Lecture 12: Semantic Memory and Categorization
Lecture 12: Semantic Memory Distinctions Within Explicit Memory
1. Explicit/Declarative Memory
Definition: Explicit or declarative memory is characterized as conscious and verbalizable, allowing individuals to articulate knowledge about facts and events. It encapsulates the idea of 'knowing that.'
A. Types of Explicit Memory
Episodic Memory
Definition: Refers to the memory of personal episodes tied to specific times and places.
Examples:
Dinner last night
Your first kiss
Semantic Memory
Definition: Represents general knowledge and factual information that is not tied to specific times or places.
Examples:
Understanding what dinner is
Basic arithmetic, such as $2 + 2 = 4$
2. Categorization in Semantic Memory
Organizational Structure: Semantic memories are organized around categories, which facilitate a more systematic approach to understanding the knowledge base.
Knowledge Groups: Individuals often discuss categories rather than specific instances, allowing for easier cognitive processing of similar objects or concepts.
A. Example: Categorization by Pigeons (Wasserman, 1987)
Study Design:
Pigeons trained to peck one of four keys based on stimuli.
Trained over 30 days with rewards for correct responses.
Results:
81% accuracy with familiar (old) examples.

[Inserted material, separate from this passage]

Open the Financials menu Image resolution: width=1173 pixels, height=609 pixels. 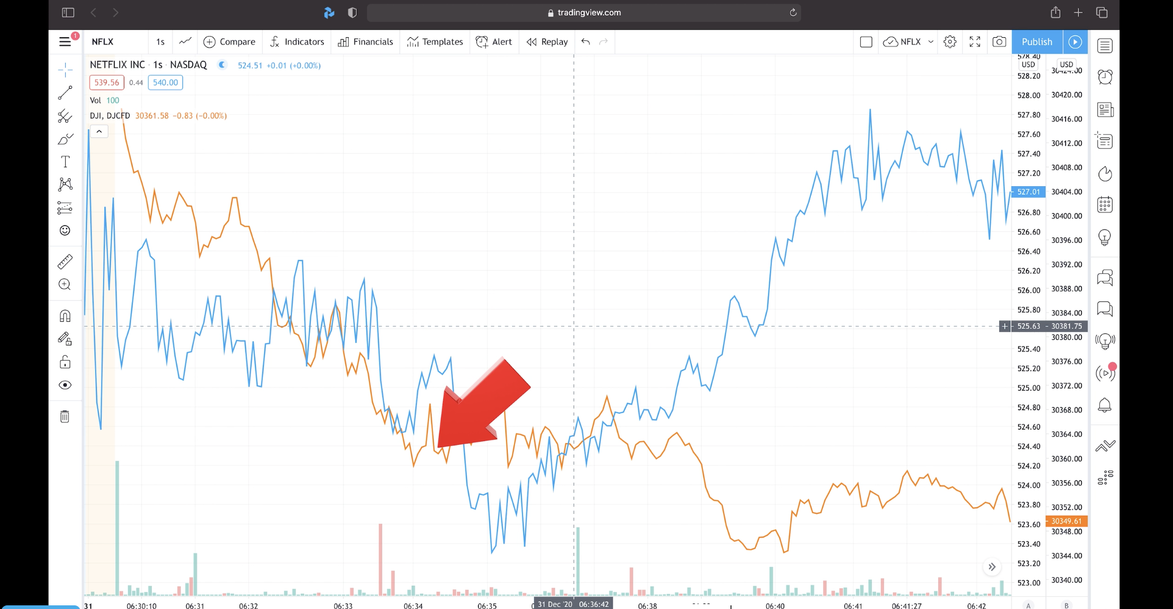pos(366,41)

64% accuracy with new exemplars.
Conclusion: Pigeons were able to abstract a category from the given examples, suggesting a level of conceptual understanding.

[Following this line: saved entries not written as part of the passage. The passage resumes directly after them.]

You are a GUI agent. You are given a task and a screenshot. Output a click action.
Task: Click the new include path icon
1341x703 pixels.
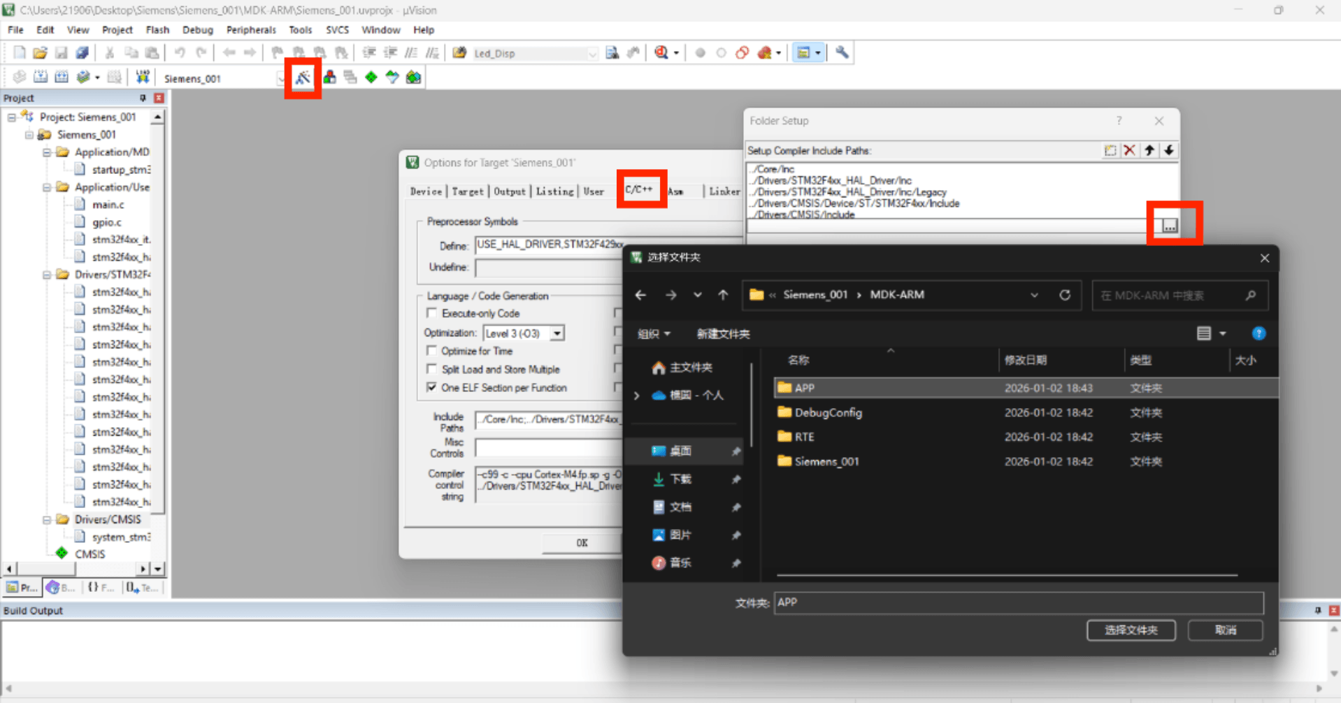tap(1110, 150)
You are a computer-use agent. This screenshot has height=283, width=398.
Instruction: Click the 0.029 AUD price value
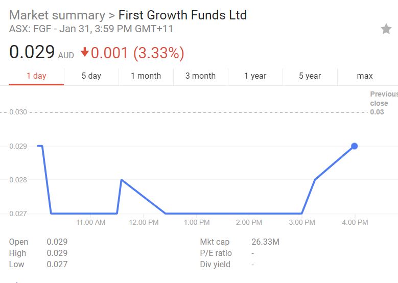click(x=32, y=52)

B. Categorization by Conceptual Knowledge
Developmental Insights:
Humans, starting from 4 years old, can initiate categorization.
Children may categorize based on features perceived as essential rather than merely perceptual.
Example: A child might assert that a blackbird feeds its young with mashed food rather than milk, based on perceived essential characteristics.
3. Defining a Mental Category
A. Classical View
Definition: The classical view of categorization determines membership through defined criteria.
Features:
Necessary Features: Characteristics an object must possess to belong in a category.
Sufficient Features: Traits that guarantee category membership if present.
Examples:
For ‘bird’: wings, beak, ability to fly, etc.
Note: Many scientific classification systems utilize this framework.
B. Problems with the Classical View
Challenges include defining features that are both necessary and sufficient to encompass everyday categories.
Counterexample: Not all birds possess wings or can fly.
C. Modern View
Probabilistic Categories: Characteristic properties are considered likely rather than strictly necessary or sufficient.
Enables acknowledgment of fuzzy boundaries in category definitions.
Example: Flightless birds still exhibit traits common to birds, like having feathers.
4. Evidence for Probabilistic (Fuzzy) View
A. Typicality Effects
Sentence Verification Study:
Individuals verify more typical category members faster than atypical ones.
Examples:
"A robin is a bird" elicited quicker confirmations than "A chicken is a bird."
Hedges:
Describing less typical members using language that reflects deviation from prototypical features.
Example: "A whale is technically a mammal," implying it deviates from typical land-dwelling characteristics.
B. Characterization Based on Similarity
Exemplar Theories
Individuals store multiple examples of a category in memory, categorizing new items based on similarity to these examples.
Prototype Theories
A single average or idealized representation (prototype) of a category is stored in memory, with categorization driven by similarity to this prototype.
C. Geometric Representation of Similarity
Similarities among concepts can be visually represented in geometrical space based on ratings of similarity.
Methodology:
Participants rate the similarity of various objects.
Spatial arrangement reflects the distance implied by those ratings (closer objects are perceived as more similar).
5. Metric Axioms and Their Violations
A. Minimality
Axiom: The distance between a concept and itself should always equate to the smallest possible value (zero).
Violation: Familiar concepts tend to be rated as more similar to themselves than unfamiliar concepts.
Example: An apple is rated more similar to itself than a pomegranate is to itself.
B. Symmetry
Axiom: The similarity rating between two concepts should remain consistent regardless of the order in which they are compared.
Violation: Unfamiliar concepts are often rated as more similar to familiar ones than vice versa.
Example: A pomegranate compared to an apple is rated more similarly than the reverse.
C. Triangle Inequality
Axiom: If concept A is similar to concept B and B to C, then the distance from A to C should be less than the combined distances of (A + B) + (B + C), denoting that A and C maintain a level of similarity.
Violation: Similarity judgments can contradict this axiom.
Example: Chocolate and coffee may be rated similarly, but coffee and tea show no such similarity despite their proximity in categorical context.
6. Geometric Approaches
Conceptual Framework: Geometric theory summarizes how individuals perceive similarity ratings among various concepts.
Inconsistency with Theory: Individual similarity ratings do not always align with geometric theory.
A. Tversky’s Featural Contrast Model
Framework: A feature-based approach aiming to explain similarity through shared and distinct characteristics between items.
Mechanism: The approach evaluates similarities based on feature overlap without requiring the metric axioms established in geometric theory.